Supplied material:

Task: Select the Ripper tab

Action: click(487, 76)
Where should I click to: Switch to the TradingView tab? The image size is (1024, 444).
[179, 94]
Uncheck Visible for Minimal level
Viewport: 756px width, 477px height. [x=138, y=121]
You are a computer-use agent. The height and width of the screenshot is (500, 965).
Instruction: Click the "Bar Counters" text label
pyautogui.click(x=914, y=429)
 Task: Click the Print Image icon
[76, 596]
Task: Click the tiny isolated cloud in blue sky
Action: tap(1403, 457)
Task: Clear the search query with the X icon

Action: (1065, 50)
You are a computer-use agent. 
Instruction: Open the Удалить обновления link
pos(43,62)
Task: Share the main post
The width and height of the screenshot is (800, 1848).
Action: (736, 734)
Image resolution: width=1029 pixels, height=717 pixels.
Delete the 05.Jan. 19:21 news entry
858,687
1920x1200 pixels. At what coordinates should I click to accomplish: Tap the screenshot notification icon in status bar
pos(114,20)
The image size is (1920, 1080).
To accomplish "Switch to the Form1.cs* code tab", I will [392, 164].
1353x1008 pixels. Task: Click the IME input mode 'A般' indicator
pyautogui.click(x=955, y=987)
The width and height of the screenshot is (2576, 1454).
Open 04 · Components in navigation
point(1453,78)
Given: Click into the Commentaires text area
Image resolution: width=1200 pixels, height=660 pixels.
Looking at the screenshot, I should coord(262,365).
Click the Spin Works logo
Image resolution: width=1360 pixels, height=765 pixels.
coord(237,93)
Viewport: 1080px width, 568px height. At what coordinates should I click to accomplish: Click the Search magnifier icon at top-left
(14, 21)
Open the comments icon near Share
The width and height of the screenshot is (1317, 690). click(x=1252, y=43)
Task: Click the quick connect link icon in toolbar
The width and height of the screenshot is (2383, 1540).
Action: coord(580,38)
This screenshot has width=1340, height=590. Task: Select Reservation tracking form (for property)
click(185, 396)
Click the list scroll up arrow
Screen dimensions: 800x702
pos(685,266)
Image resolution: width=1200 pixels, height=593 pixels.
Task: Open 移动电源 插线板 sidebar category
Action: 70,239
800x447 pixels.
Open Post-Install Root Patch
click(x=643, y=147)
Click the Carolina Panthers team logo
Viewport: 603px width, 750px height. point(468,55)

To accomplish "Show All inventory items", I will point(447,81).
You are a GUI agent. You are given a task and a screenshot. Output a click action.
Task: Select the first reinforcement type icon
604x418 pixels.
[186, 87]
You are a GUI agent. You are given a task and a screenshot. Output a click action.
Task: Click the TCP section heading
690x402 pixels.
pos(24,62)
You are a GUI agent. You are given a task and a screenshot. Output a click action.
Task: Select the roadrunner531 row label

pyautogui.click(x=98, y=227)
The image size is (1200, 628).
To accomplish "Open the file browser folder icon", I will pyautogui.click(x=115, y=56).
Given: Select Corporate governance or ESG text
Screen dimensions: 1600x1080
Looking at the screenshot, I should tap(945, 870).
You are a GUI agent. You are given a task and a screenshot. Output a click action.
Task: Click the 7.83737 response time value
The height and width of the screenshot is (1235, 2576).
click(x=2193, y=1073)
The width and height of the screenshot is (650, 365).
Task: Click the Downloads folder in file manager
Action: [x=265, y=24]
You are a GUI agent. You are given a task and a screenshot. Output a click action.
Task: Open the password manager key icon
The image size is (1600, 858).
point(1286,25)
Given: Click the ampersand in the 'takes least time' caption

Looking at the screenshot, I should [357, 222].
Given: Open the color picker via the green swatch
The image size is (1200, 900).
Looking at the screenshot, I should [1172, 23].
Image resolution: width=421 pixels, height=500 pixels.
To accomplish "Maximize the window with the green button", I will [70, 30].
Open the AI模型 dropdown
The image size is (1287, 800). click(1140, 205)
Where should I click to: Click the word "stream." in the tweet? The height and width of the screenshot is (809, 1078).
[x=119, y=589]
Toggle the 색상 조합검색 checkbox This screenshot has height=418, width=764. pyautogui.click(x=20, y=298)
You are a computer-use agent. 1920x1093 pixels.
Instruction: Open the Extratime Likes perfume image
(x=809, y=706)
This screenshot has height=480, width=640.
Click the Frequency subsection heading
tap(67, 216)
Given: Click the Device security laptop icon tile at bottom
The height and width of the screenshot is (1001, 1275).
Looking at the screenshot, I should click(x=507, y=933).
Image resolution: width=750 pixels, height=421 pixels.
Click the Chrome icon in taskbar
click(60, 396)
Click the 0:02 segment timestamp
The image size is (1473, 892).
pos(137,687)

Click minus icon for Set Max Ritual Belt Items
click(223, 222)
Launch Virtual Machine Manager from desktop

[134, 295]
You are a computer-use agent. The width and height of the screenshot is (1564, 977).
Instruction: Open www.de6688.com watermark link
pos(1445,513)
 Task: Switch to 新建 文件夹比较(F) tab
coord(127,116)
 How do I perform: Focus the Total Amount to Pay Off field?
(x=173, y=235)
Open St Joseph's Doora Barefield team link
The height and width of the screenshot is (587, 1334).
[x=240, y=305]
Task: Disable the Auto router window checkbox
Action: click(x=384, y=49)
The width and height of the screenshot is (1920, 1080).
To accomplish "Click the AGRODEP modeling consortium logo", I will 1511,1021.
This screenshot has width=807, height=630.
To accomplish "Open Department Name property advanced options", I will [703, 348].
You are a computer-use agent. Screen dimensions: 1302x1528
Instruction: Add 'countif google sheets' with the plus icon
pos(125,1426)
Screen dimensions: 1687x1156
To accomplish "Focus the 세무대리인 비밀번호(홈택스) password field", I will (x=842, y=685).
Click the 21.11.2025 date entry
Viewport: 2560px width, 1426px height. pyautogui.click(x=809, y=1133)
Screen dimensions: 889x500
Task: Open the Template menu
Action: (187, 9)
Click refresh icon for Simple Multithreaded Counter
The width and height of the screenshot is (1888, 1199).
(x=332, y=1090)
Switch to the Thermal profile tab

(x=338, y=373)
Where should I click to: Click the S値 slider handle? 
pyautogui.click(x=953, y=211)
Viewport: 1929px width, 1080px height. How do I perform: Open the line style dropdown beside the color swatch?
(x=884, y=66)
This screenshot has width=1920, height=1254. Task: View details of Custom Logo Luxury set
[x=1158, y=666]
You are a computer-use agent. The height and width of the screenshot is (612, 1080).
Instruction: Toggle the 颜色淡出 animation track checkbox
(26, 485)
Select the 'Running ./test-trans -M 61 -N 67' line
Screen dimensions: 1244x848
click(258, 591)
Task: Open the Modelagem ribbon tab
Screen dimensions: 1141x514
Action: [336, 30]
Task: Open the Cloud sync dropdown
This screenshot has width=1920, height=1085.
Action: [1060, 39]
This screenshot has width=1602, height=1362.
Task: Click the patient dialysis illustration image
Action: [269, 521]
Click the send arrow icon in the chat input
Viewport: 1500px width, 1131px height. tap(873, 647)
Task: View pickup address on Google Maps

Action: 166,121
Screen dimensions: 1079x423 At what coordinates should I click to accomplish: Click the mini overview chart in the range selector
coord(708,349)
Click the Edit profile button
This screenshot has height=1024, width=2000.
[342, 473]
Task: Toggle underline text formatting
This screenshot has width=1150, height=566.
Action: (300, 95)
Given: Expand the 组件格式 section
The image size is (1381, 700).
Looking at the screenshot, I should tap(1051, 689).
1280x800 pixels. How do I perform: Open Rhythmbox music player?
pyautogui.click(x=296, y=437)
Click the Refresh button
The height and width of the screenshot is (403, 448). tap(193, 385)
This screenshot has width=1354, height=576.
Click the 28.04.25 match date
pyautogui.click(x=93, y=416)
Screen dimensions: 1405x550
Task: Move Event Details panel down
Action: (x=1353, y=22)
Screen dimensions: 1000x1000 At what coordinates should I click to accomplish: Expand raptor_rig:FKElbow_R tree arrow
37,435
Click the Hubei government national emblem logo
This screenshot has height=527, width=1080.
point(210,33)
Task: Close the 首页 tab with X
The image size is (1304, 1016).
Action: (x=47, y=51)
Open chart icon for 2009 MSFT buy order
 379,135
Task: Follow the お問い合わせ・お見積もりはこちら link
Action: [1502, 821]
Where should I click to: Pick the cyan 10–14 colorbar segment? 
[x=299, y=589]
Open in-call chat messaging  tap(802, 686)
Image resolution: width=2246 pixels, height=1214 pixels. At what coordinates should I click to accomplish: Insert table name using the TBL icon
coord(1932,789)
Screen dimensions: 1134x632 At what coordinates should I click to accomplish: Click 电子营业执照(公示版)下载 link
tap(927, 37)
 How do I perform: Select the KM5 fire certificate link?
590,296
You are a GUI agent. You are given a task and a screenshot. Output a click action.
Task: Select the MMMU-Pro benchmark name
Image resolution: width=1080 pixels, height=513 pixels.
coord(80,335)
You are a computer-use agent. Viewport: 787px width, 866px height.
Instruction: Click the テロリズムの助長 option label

Required task: Retype the material between the line holding "Open the comments icon near Share" and the line holding "Looking at the screenshot, I should [357, 222].", inclusive, with no changes.

Response below:
Open the comments icon near Share
The width and height of the screenshot is (1317, 690). click(x=1252, y=43)
Task: Click the quick connect link icon in toolbar
The width and height of the screenshot is (2383, 1540).
Action: coord(580,38)
This screenshot has width=1340, height=590. Task: Select Reservation tracking form (for property)
click(185, 396)
Click the list scroll up arrow
Screen dimensions: 800x702
pos(685,266)
Image resolution: width=1200 pixels, height=593 pixels.
Task: Open 移动电源 插线板 sidebar category
Action: 70,239
800x447 pixels.
Open Post-Install Root Patch
click(x=643, y=147)
Click the Carolina Panthers team logo
Viewport: 603px width, 750px height. point(468,55)

To accomplish "Show All inventory items", I will point(447,81).
You are a GUI agent. You are given a task and a screenshot. Output a click action.
Task: Select the first reinforcement type icon
604x418 pixels.
[186, 87]
You are a GUI agent. You are given a task and a screenshot. Output a click action.
Task: Click the TCP section heading
690x402 pixels.
pos(24,62)
You are a GUI agent. You are given a task and a screenshot. Output a click action.
Task: Select the roadrunner531 row label

pyautogui.click(x=98, y=227)
The image size is (1200, 628).
To accomplish "Open the file browser folder icon", I will pyautogui.click(x=115, y=56).
Given: Select Corporate governance or ESG text
Screen dimensions: 1600x1080
Looking at the screenshot, I should tap(945, 870).
You are a GUI agent. You are given a task and a screenshot. Output a click action.
Task: Click the 7.83737 response time value
The height and width of the screenshot is (1235, 2576).
click(x=2193, y=1073)
The width and height of the screenshot is (650, 365).
Task: Click the Downloads folder in file manager
Action: [x=265, y=24]
You are a GUI agent. You are given a task and a screenshot. Output a click action.
Task: Open the password manager key icon
The image size is (1600, 858).
point(1286,25)
Given: Click the ampersand in the 'takes least time' caption

Looking at the screenshot, I should [357, 222].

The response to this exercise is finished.